I think the pressure of modern life compresses our vision and our attention. We don’t look very closely at anything and we don’t stop to take in the vista for the same reason. We don’t have time. We don’t have energy. All our attention is focused on the middle ground…the things that are large enough so we have to deal with them, but not so large that we can’t deal with them. It limits us, both in the physical, and since the physical is the living presence and present-time of the eternal spirit, in the spiritual as well. In a very real sense, our spirits are only as big, in the moment, as our attention to the world around us. Modern life makes us small. When we expand our vision we make more room for the spirit, we get bigger. We are created as spiritual beings living a physical life, to be agents of creation in this world. We can not afford to let life compress us.

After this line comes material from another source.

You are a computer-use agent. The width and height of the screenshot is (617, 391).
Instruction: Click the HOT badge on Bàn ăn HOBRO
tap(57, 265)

So, it is good for me to have a camera that encourages my attention to the bees in the blossoms near at hand one moment, and to the way the clouds pile over the wide expanse the next. It is good.

10/5/2011: Eisenhower Bee

While at Eisenhower Park on Sunday, there were multitudes of bees working the flower borders. They munst know how short the season is now, and must be driven to harvest while the harvest is still here.

And I was practicing with the new zoom. It has a great close focus, even at the long end. With the Nikon P500 I have been using, I would put the camera in Close Up mode to engage close focus and then be able to zoom out to about 600mm and maintain macro focus. With the Canon, in my experiments so far, macro does not appear to work well above about 2 feet at the tele end (though it focus down to 0 cm at the wide end…you can focus on something that is touching the outer surface of the lens)…but normal close focus at the long end of the zoom is 4.6 feet (and very fast)…which certainly gives you a tele-macro effect.

This shot was at 840mm equivalent field of view from about 5 feet. Not bad!

Canon SX40is at 840mm equivalent, f6.3 @ 1/1250th @ ISO 160. Program.

Processed in Lightroom for Clarity and Sharpness.

8/29/2011: The Bee and the Bokeh

What makes this image interesting to me, beyond the fact that I like bees and flowers, is the bokeh. I especially like the receding diagonals of the brown stems, and the way they create kind of ceiling for the frame, and the well out of focus flower head in the lower left corner that echoes the slope of the daisies. Even the two strands of barbed wire turn to eye-leading graphical elements rather than distractions when defocused as much as they are. And I love the contrast between the smooth background and the wedge of well focused yellow and green that fills the right of the frame. I wish I could say I carefully planned the shot that way, but honestly, I was attempting to catch and frame the feeding bee, and the rest of it just fell into place…with a bit of a compositional crop from the right to get the bee off the static center of the frame.

Nikon Coolpix P500 at 538mm equivalent field of view, f5.7 @ 1/320th @ ISO 160. Close Up mode.

Processed in Lightroom for Clarity and Sharpness. Cropped from the right for composition.